--- TASK BRIEF ---
Lines from the one with "Task: Click the chevron beside Mere" through the end of the listing below are to be retyped exactly.

--- MATERIAL PROVIDED ---
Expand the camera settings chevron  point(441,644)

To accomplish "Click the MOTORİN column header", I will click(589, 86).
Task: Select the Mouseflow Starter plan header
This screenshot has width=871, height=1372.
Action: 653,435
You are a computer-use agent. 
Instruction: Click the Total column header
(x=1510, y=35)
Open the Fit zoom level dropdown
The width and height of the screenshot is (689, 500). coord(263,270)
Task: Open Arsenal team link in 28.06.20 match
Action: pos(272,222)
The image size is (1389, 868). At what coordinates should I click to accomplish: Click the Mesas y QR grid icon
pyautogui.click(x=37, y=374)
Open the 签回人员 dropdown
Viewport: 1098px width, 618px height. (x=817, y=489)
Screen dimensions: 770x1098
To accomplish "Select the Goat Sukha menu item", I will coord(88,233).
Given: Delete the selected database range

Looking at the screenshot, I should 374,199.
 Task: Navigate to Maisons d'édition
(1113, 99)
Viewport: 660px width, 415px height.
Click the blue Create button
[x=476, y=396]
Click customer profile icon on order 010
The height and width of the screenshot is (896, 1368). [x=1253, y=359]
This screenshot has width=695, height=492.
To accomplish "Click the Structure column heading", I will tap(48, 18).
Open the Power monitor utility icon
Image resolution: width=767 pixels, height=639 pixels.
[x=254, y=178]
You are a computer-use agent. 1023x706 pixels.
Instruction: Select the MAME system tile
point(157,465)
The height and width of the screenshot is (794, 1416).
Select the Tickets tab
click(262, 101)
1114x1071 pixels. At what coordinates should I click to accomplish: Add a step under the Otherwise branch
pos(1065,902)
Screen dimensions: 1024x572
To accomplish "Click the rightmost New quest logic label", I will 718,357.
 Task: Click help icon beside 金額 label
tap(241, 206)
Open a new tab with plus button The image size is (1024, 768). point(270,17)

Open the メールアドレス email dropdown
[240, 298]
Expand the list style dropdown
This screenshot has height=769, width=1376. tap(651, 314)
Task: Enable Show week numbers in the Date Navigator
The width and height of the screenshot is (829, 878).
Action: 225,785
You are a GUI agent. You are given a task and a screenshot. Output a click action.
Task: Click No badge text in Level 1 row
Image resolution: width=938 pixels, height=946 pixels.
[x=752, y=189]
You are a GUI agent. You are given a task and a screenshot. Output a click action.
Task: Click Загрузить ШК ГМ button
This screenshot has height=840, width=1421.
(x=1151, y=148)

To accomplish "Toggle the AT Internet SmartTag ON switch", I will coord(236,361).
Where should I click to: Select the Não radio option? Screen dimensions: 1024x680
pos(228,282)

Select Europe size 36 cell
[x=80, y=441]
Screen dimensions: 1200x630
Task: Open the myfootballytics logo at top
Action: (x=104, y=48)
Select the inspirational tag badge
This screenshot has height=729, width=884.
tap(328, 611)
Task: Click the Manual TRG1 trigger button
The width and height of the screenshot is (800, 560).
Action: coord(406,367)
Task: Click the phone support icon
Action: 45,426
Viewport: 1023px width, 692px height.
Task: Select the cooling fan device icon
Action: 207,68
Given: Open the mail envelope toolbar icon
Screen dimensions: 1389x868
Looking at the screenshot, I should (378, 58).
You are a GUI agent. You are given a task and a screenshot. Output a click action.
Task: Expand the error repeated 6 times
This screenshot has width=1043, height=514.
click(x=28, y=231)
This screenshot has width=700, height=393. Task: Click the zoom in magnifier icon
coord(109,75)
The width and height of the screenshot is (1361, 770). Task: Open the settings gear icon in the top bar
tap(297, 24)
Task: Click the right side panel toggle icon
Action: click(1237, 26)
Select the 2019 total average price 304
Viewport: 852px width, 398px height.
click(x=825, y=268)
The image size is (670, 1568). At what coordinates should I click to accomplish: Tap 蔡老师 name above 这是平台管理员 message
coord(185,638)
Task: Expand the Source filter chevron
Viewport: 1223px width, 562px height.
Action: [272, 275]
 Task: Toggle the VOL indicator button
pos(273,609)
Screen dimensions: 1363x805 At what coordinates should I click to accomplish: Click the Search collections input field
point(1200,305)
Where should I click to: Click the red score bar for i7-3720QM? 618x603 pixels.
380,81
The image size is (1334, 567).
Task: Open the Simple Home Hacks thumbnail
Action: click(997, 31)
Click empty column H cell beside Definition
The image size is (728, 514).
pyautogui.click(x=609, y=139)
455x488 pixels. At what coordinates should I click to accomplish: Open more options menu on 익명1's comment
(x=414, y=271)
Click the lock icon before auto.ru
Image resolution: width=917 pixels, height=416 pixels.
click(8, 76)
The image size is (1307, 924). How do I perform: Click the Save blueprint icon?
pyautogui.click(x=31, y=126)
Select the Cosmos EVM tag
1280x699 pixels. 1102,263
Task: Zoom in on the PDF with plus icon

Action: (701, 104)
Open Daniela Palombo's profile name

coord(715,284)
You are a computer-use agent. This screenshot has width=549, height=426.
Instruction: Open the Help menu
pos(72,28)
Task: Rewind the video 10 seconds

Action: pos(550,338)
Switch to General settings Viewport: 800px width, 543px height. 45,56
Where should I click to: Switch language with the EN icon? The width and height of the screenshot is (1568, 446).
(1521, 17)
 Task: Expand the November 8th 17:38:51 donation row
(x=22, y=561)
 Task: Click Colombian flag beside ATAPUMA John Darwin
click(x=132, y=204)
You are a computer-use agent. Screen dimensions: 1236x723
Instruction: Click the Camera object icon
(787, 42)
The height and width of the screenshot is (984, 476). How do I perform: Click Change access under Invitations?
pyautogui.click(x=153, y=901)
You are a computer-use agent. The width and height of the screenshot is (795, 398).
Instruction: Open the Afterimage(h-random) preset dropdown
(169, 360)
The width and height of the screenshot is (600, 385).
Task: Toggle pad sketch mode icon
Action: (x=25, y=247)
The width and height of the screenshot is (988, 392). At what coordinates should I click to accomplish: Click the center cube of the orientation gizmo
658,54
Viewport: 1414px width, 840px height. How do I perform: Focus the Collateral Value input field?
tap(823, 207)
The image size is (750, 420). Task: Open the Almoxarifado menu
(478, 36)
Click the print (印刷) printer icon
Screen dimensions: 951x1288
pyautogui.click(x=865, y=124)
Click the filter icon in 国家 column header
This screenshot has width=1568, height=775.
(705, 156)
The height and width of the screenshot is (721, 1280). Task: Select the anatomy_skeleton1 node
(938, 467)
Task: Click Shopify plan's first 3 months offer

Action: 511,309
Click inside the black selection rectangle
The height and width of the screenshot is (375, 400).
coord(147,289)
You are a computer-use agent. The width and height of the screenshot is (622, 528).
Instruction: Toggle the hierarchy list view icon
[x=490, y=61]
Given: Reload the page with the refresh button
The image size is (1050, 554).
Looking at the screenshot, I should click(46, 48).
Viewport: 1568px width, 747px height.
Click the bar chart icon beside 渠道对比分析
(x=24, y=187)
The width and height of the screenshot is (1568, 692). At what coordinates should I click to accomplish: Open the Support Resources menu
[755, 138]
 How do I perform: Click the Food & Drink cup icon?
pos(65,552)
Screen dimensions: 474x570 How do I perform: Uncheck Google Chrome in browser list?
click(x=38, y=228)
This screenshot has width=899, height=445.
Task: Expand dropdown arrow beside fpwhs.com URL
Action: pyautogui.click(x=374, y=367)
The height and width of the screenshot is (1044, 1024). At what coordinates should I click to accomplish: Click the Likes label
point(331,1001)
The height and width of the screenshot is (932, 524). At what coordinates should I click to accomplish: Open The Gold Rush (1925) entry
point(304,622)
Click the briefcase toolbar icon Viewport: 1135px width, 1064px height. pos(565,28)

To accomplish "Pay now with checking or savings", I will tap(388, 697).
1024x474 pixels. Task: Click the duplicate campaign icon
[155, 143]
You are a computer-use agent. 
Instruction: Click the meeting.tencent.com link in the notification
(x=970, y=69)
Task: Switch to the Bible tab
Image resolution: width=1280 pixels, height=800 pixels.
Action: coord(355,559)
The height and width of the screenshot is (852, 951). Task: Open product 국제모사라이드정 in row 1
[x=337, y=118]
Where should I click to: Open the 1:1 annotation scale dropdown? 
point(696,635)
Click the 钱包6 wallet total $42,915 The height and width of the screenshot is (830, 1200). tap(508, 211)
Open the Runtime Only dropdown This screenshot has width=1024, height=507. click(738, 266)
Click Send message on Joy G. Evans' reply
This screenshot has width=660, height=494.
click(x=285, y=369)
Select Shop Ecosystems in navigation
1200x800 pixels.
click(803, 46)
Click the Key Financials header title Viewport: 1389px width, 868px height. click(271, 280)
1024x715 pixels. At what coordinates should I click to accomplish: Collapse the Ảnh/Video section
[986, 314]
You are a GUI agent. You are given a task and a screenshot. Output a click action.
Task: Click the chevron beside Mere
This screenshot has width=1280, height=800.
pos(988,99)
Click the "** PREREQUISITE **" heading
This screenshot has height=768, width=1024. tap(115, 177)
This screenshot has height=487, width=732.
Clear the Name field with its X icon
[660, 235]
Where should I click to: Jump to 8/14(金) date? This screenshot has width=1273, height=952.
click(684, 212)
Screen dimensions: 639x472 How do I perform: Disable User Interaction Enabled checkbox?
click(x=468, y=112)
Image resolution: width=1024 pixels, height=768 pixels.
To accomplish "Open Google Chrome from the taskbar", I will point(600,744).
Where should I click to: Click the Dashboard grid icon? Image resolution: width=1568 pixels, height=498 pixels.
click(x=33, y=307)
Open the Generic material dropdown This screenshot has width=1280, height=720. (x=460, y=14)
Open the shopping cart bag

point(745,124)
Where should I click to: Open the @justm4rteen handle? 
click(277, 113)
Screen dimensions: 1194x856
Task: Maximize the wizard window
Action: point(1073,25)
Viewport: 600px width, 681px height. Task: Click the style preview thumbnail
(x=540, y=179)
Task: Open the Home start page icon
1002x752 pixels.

--- OUTPUT FOR THIS EXERCISE ---
Task: Click the chevron beside Mere
This screenshot has width=1280, height=800.
pos(988,99)
Click the "** PREREQUISITE **" heading
This screenshot has height=768, width=1024. tap(115, 177)
This screenshot has height=487, width=732.
Clear the Name field with its X icon
[660, 235]
Where should I click to: Jump to 8/14(金) date? This screenshot has width=1273, height=952.
click(684, 212)
Screen dimensions: 639x472 How do I perform: Disable User Interaction Enabled checkbox?
click(x=468, y=112)
Image resolution: width=1024 pixels, height=768 pixels.
To accomplish "Open Google Chrome from the taskbar", I will point(600,744).
Where should I click to: Click the Dashboard grid icon? Image resolution: width=1568 pixels, height=498 pixels.
click(x=33, y=307)
Open the Generic material dropdown This screenshot has width=1280, height=720. (x=460, y=14)
Open the shopping cart bag

point(745,124)
Where should I click to: Open the @justm4rteen handle? 
click(277, 113)
Screen dimensions: 1194x856
Task: Maximize the wizard window
Action: point(1073,25)
Viewport: 600px width, 681px height. Task: Click the style preview thumbnail
(x=540, y=179)
Task: Open the Home start page icon
1002x752 pixels.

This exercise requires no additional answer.